Scheduler and step count interaction

Schedulers interact with the steps parameter in different ways. Some schedulers converge quickly and produce diminishing returns above 25-30 steps, while others continue improving up to 50+ steps.

  • Fast-converging (Euler, UniPC, LCM): Good results at 15-25 steps. Higher counts add minimal improvement.
  • Detail-oriented (DPM++ 3M, DPM++ 2M SDE): Continue refining up to 40-50 steps. The extra time is most visible in textures and fine detail.
  • Ancestral/stochastic: Quality improves with steps, but the output also becomes more varied. Higher step counts don't guarantee "better" results, just different ones.

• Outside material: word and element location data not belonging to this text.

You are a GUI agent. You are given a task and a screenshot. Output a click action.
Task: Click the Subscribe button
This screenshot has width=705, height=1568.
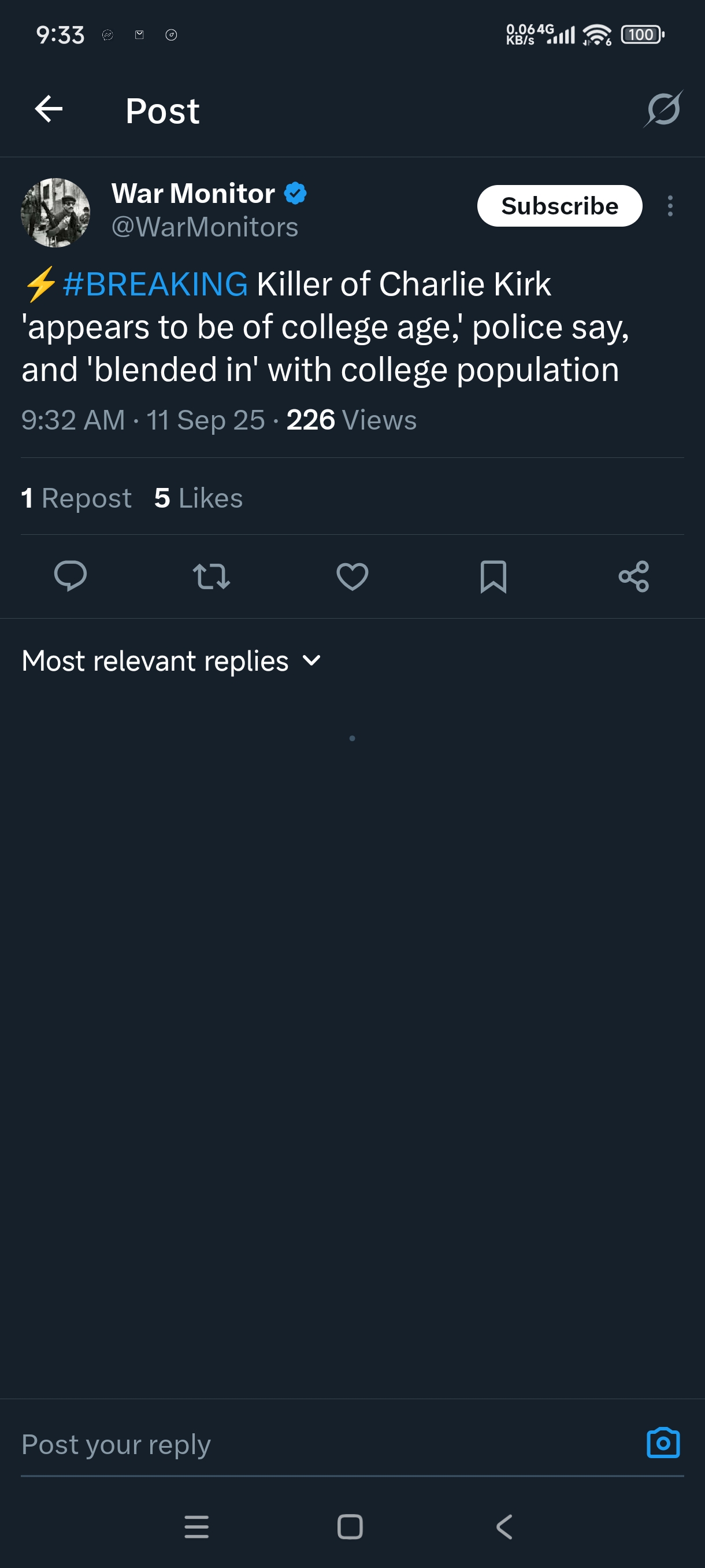pyautogui.click(x=559, y=206)
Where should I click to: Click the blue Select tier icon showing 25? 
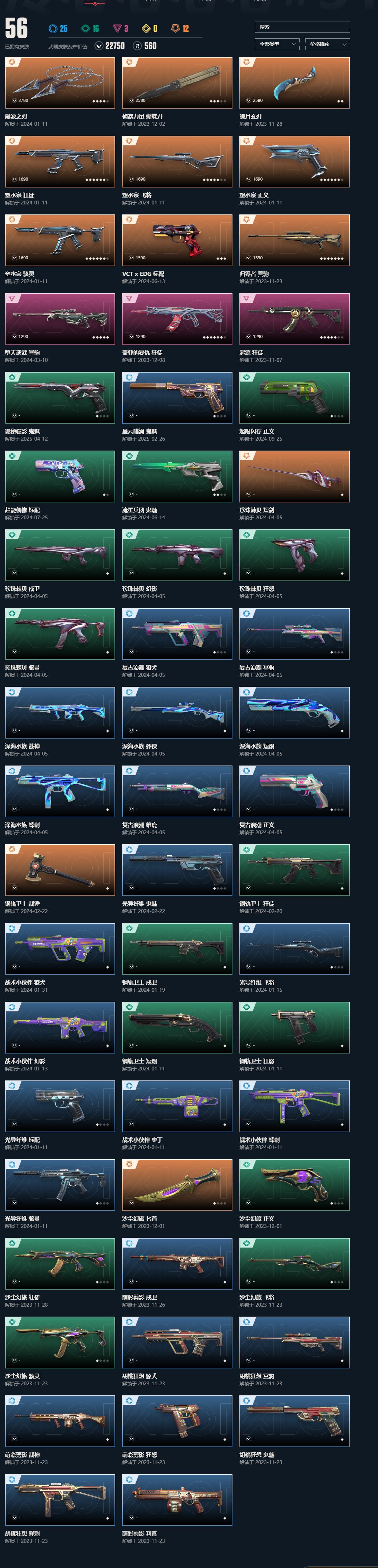pyautogui.click(x=53, y=29)
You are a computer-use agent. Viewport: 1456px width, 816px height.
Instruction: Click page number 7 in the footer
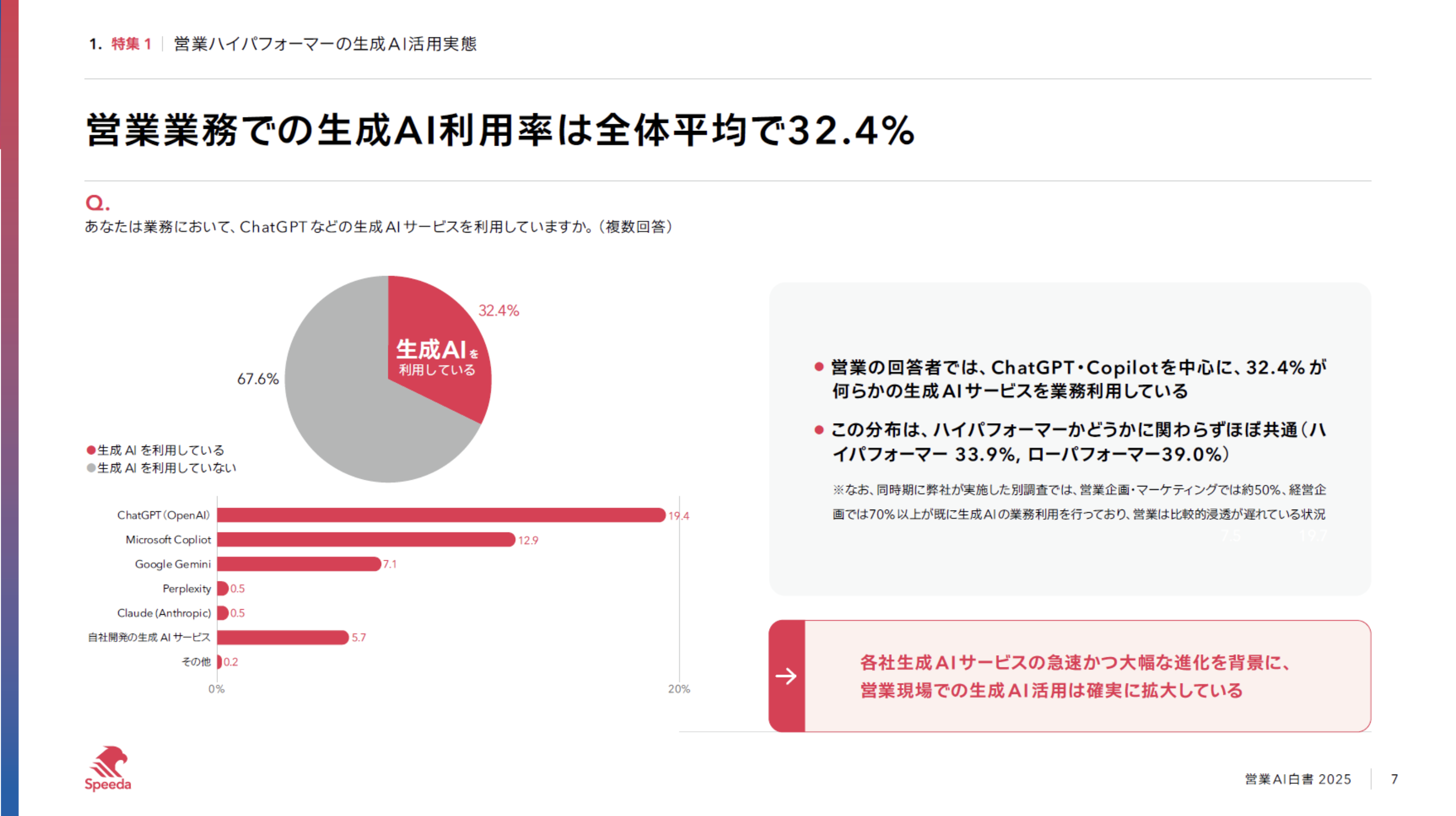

When optimizing for speed (batch processing, real-time applications), pair a fast scheduler like Euler or UniPC with 15-20 steps. When quality matters more than speed, use DPM++ 2M Karras or DPM++ 3M Exponential with 30-50 steps.

Tips

  1. Start with DPM++ 2M Karras. It's the most reliable general-purpose scheduler across SD 1.5 and SDXL. Good balance of speed and quality at 25-30 steps.
  2. Use deterministic schedulers for reproducible work. If you need the same seed to produce identical output every time, avoid ancestral and SDE variants — they inject randomness that makes exact reproduction impossible.
  3. Lower step counts for prototyping. When iterating on prompts, use Euler at 15 steps for fast previews. Switch to a higher-quality scheduler once you've locked your prompt and seed.
  4. Don't assume more steps = better. Deterministic schedulers converge at 30-40 steps. Beyond that, you're spending compute for no visible improvement. Stochastic schedulers never converge, so extra steps just produce different variations.
  5. Check the model's recommended scheduler. Community models on Civitai often list a preferred scheduler. Using the one the model was trained or tested with tends to produce the best results.